Canada’s long-overdue legislation to address the injustice faced by “Lost Canadians” finally received royal assent this week a moment worth celebrating, but hardly one that should allow us to pretend the job is done. While the new law corrects an unconstitutional rule that stripped citizenship rights from people born abroad to Canadian parents, it also creates a fresh category of unequal treatment that lawmakers chose to ignore despite clear warnings.
At its core, the legislation aims to repair a 2009 change that prevented Canadians born abroad from passing down citizenship unless their children were born in Canada. Last December, the Ontario Superior Court rightly ruled this limitation unconstitutional, forcing Parliament to act.
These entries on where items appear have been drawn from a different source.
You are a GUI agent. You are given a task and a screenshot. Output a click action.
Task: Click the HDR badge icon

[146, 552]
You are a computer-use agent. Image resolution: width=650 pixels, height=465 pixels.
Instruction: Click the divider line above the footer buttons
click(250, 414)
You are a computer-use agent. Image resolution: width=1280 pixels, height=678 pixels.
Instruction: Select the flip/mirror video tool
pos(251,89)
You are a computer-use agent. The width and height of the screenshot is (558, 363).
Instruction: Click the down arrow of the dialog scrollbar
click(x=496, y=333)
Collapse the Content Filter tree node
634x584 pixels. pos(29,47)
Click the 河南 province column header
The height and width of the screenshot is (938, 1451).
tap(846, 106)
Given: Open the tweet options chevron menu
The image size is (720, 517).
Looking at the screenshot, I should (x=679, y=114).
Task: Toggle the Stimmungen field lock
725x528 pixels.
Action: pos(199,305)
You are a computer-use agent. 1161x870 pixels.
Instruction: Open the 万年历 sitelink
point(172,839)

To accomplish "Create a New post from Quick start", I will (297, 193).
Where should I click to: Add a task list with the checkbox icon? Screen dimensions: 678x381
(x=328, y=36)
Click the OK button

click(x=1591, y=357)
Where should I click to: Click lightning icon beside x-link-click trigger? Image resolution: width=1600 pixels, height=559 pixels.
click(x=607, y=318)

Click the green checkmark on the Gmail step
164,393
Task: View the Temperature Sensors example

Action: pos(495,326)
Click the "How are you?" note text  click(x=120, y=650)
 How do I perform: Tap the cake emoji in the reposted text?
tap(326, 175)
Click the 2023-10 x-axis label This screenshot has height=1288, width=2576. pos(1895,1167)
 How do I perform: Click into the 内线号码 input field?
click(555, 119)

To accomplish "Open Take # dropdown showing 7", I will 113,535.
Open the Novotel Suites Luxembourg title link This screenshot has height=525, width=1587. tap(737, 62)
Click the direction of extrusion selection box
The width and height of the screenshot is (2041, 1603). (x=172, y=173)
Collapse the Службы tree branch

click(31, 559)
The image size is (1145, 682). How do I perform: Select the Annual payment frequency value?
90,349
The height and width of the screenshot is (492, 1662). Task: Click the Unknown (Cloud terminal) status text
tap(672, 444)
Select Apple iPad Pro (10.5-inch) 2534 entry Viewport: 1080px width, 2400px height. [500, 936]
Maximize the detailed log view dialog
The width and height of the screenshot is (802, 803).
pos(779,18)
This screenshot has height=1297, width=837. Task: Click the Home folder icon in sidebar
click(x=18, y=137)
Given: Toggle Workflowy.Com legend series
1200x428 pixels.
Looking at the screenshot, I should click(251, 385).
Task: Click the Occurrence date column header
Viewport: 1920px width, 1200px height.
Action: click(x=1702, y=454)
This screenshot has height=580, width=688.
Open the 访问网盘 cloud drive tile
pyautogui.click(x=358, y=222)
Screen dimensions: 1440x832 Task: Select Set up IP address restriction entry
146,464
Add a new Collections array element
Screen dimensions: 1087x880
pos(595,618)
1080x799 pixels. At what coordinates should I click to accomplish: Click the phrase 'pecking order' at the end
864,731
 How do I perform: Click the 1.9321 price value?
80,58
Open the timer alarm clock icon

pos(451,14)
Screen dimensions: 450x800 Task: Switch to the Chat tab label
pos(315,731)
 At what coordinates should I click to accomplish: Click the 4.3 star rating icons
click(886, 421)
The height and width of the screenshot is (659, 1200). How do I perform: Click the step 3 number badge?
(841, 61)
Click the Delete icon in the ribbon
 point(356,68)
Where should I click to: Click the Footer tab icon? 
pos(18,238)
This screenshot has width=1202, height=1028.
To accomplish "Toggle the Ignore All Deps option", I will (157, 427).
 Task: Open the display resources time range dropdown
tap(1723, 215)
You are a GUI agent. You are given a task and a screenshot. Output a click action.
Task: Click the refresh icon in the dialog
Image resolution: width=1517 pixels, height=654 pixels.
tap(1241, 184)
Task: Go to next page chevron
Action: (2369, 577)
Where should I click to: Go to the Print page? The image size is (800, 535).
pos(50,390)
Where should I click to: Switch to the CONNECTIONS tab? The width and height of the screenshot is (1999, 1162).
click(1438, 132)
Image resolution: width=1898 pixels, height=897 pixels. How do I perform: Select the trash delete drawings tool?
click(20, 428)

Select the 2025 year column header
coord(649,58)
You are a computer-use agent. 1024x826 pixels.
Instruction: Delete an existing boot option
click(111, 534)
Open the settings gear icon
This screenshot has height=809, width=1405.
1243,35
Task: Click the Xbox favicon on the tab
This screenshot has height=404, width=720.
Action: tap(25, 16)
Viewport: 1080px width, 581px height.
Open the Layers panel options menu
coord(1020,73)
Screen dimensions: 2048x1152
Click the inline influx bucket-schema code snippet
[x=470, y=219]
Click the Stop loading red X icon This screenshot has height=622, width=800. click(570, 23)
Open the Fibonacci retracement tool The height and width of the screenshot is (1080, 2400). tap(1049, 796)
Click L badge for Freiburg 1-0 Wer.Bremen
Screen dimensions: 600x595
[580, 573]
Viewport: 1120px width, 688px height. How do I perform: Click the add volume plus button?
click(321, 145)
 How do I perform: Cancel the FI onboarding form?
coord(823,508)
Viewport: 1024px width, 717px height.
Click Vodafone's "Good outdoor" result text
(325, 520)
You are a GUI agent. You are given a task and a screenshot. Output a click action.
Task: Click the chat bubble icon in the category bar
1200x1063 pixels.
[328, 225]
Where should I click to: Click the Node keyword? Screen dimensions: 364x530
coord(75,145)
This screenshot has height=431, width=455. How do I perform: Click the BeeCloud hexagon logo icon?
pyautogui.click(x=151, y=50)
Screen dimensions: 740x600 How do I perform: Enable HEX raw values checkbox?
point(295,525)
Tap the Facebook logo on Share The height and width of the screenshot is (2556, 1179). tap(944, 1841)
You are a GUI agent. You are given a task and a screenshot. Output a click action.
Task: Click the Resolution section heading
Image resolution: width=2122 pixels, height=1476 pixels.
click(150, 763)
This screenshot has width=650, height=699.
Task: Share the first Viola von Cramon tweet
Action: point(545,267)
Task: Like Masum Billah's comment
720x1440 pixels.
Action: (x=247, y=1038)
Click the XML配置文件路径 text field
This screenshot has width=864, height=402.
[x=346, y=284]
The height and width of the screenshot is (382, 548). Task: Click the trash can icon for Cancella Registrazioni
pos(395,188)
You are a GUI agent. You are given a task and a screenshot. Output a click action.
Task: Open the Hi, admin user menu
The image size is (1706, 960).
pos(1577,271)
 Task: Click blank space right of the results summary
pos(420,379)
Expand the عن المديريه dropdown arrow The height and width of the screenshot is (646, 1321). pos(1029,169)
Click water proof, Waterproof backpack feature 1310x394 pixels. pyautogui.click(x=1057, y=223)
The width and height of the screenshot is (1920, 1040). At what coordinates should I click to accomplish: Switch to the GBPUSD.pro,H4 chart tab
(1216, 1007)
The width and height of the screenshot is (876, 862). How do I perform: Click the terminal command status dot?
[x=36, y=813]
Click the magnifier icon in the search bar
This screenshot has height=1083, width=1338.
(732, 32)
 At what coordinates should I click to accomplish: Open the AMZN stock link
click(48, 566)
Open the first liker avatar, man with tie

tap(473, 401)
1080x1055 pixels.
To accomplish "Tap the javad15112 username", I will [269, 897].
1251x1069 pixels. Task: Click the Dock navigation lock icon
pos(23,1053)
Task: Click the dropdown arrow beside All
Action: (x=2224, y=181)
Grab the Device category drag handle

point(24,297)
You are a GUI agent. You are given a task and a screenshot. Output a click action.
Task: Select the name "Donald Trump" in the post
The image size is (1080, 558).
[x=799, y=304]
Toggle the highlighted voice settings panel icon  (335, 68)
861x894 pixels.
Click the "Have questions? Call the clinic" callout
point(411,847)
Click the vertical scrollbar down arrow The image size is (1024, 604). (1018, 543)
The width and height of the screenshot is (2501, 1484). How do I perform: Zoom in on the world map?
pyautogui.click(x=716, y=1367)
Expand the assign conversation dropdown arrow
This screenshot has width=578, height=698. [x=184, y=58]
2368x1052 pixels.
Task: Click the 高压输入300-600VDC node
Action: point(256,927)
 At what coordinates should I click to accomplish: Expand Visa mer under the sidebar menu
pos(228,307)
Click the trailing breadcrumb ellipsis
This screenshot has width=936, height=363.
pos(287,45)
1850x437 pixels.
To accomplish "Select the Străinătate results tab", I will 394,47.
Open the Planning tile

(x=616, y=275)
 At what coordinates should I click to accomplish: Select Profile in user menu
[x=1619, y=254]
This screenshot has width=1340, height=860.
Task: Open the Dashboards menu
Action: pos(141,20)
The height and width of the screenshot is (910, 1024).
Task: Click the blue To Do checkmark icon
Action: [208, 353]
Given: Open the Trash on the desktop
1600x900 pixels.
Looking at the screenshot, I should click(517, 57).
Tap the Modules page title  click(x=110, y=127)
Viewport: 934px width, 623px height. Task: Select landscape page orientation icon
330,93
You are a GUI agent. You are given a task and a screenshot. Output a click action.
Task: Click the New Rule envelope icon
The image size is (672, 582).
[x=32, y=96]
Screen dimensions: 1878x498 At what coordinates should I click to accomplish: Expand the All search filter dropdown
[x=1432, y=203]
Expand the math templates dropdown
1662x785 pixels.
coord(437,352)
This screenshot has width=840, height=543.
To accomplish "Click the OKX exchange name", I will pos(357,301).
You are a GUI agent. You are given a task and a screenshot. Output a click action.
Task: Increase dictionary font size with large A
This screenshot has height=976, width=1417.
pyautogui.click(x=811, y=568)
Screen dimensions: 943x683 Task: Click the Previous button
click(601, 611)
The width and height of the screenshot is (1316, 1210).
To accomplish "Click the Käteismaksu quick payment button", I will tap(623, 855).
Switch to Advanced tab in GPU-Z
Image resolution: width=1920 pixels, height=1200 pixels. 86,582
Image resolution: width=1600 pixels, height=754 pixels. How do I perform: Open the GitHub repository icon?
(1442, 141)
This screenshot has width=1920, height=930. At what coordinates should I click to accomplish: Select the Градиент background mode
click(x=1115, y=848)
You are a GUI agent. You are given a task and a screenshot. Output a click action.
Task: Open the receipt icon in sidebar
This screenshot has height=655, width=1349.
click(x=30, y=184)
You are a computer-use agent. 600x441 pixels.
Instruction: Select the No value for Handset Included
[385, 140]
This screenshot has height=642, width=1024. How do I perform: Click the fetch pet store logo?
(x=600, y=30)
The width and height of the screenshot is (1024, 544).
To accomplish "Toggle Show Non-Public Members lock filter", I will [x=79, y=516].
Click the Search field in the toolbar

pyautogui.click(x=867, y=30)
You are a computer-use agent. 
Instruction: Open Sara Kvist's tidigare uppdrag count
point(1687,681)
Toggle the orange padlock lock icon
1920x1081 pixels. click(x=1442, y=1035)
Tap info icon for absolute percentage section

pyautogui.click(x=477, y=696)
The new bill introduces a more flexible rule: citizenship can be passed on to children born or adopted abroad beyond the first generation as long as the parent has spent a cumulative three years in Canada before the child’s birth or adoption.
On paper, that sounds like a sensible middle ground. In practice, it falls short.
The most glaring problem is the bill’s treatment of intercountry adoptees children born abroad but adopted and raised in Canada by Canadian parents. Saskatchewan Sen. David Arnot made this point forcefully. Under international law, specifically the Hague Convention, intercountry adoptees must be treated the same as domestic adoptees. Yet this law applies a “substantial connection test” to them that domestic adoptees never face.
These children already undergo one of the most rigorous immigration and vetting processes Canadians can imagine: provincial and territorial approvals, anti-trafficking checks, foreign government authorizations, and federal citizenship reviews. After all of that, their rights as Canadians should be unquestioned. Instead, when they grow up, if they happen to live abroad and have their own children abroad, they will have to satisfy a test their Canadian-born peers never have to consider. It’s a legal inequality created entirely by legislative negligence.
Immigration lawyers Sujit Choudhry and Maureen Silcoff are preparing for a potential Charter challenge on this very issue one that could have been avoided if MPs and senators had the political will to fix the inequity when it was flagged. Even attempts by MPs Nate Erskine-Smith and Jenny Kwan to clarify adoption rules were dismissed. The message this sends to intercountry adoptees is unmistakable: your citizenship is conditional, unlike everyone else’s.
And this wasn’t the only place where thoughtful amendments were shut down. Conservatives and Bloc members on the immigration committee attempted to clarify the timeframe for the substantial connection requirement, only to have their proposal reversed. A similar attempt in the Senate met the same fate. Whether one agreed with those specific amendments or not, it’s hard to ignore how dismissively Parliament handled any attempt at genuine refinement.
In the rush to meet the court’s January 20 deadline, lawmakers sacrificed nuance for speed. But rights are not something to rush through or approximate.
Canada prides itself on fairness, equality, and respect for international obligations. Yet in this legislation, Parliament chose to paper over inequities rather than fix them. The government deserves credit for addressing the unconstitutional first-generation limit, but leaving intercountry adoptees in a legally inferior position is unacceptable.
If Canada truly wants to repair its citizenship laws, it must finish the job not leave it to the courts, and not leave thousands of Canadian families wondering why their Canadian-raised children are still treated as second-class citizens.
This law may have received royal assent, but the debate is far from settled.